Convert the text from the line with "For every named target in this 320×2576" to the line with "The Multimedia Group (160, 1144)", both lines included, into a JSON list of strings with one string per line, omitting blank lines.

**Provided data**.
----

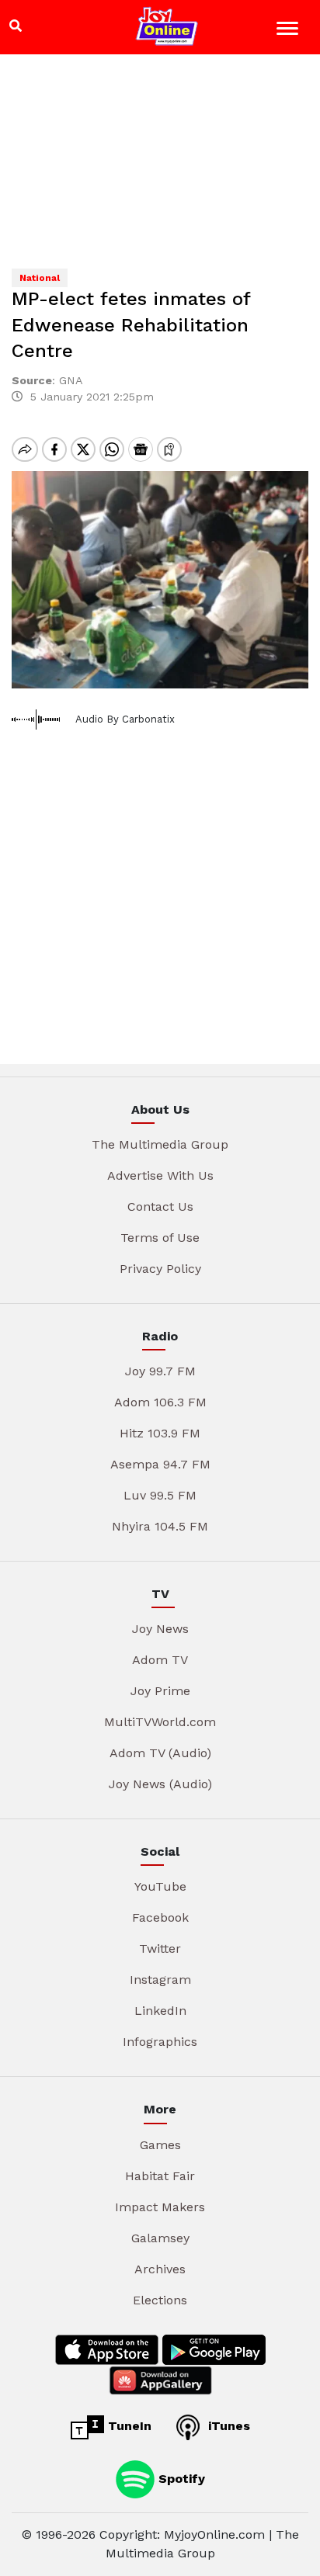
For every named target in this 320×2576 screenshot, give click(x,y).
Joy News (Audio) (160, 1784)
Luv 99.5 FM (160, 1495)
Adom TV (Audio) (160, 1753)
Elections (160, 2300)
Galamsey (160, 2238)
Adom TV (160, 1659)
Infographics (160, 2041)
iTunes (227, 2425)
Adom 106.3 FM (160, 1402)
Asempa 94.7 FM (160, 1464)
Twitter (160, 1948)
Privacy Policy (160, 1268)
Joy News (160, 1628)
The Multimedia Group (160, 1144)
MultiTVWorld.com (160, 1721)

----

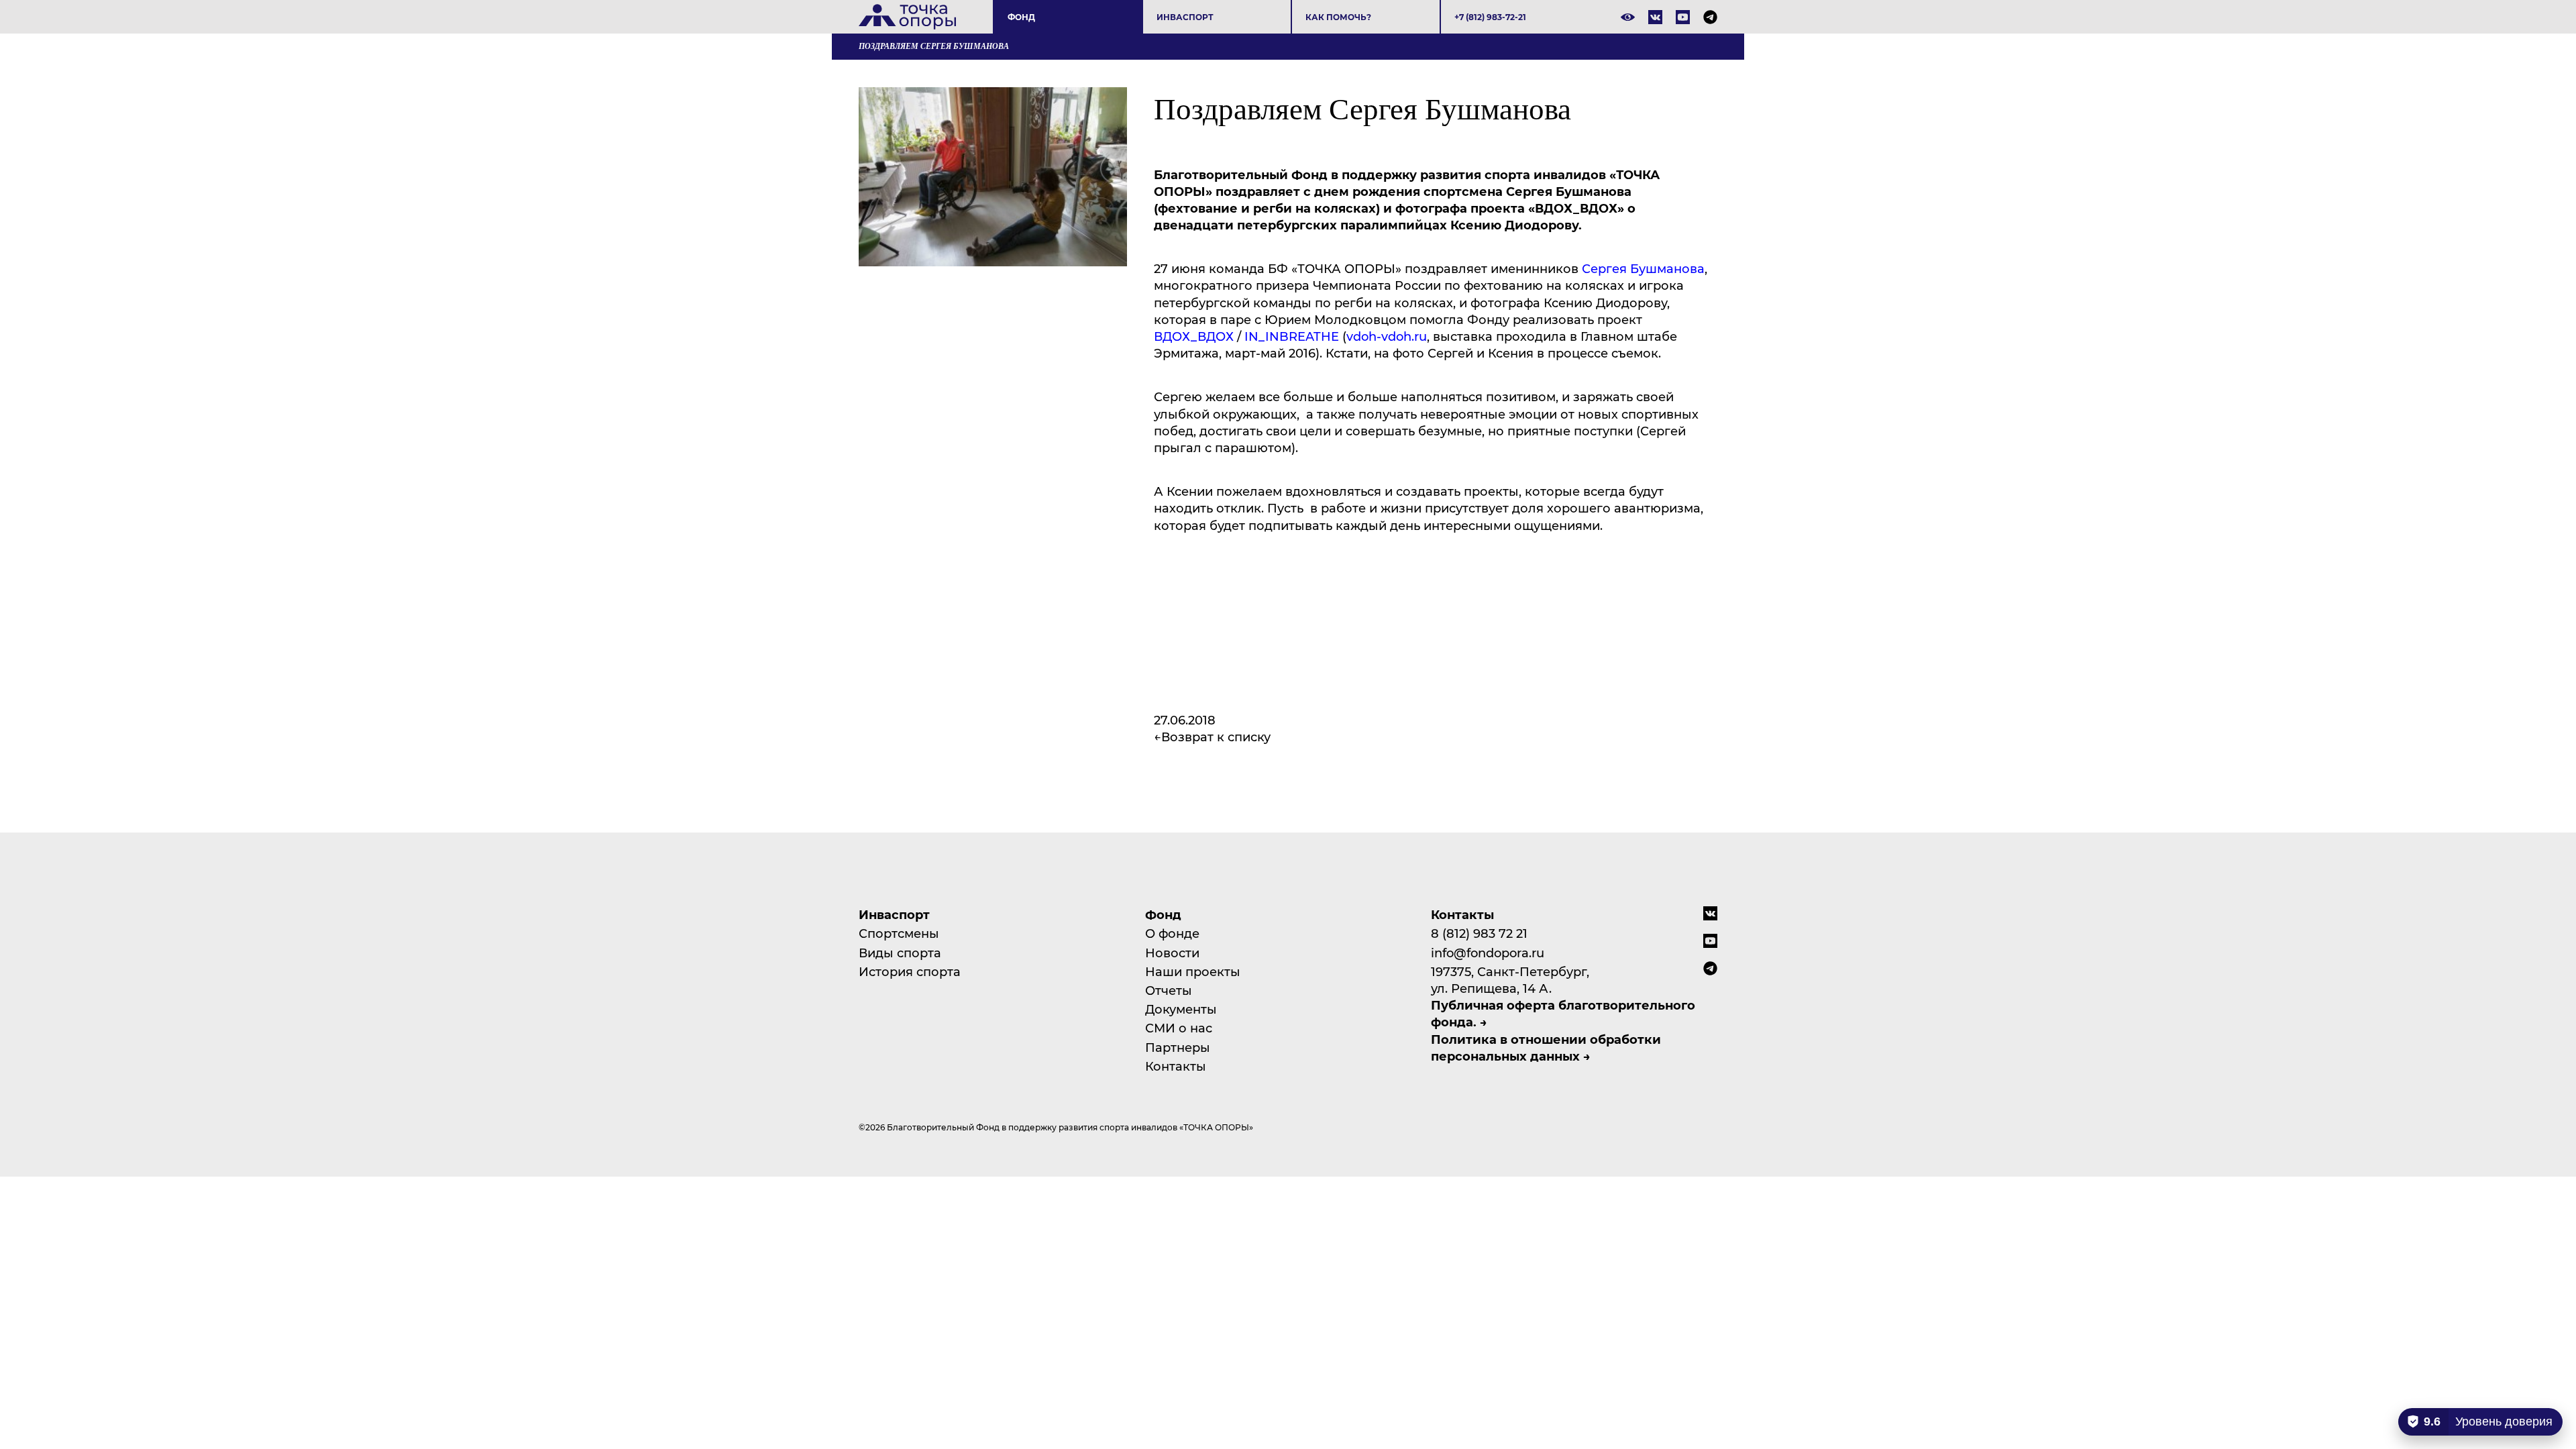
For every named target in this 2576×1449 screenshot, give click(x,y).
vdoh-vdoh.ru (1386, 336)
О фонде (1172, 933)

----

**Result below**.
[
  "For every named target in this 320×2576 screenshot, give click(x,y).",
  "Joy News (Audio) (160, 1784)",
  "Luv 99.5 FM (160, 1495)",
  "Adom TV (Audio) (160, 1753)",
  "Elections (160, 2300)",
  "Galamsey (160, 2238)",
  "Adom TV (160, 1659)",
  "Infographics (160, 2041)",
  "iTunes (227, 2425)",
  "Adom 106.3 FM (160, 1402)",
  "Asempa 94.7 FM (160, 1464)",
  "Twitter (160, 1948)",
  "Privacy Policy (160, 1268)",
  "Joy News (160, 1628)",
  "The Multimedia Group (160, 1144)"
]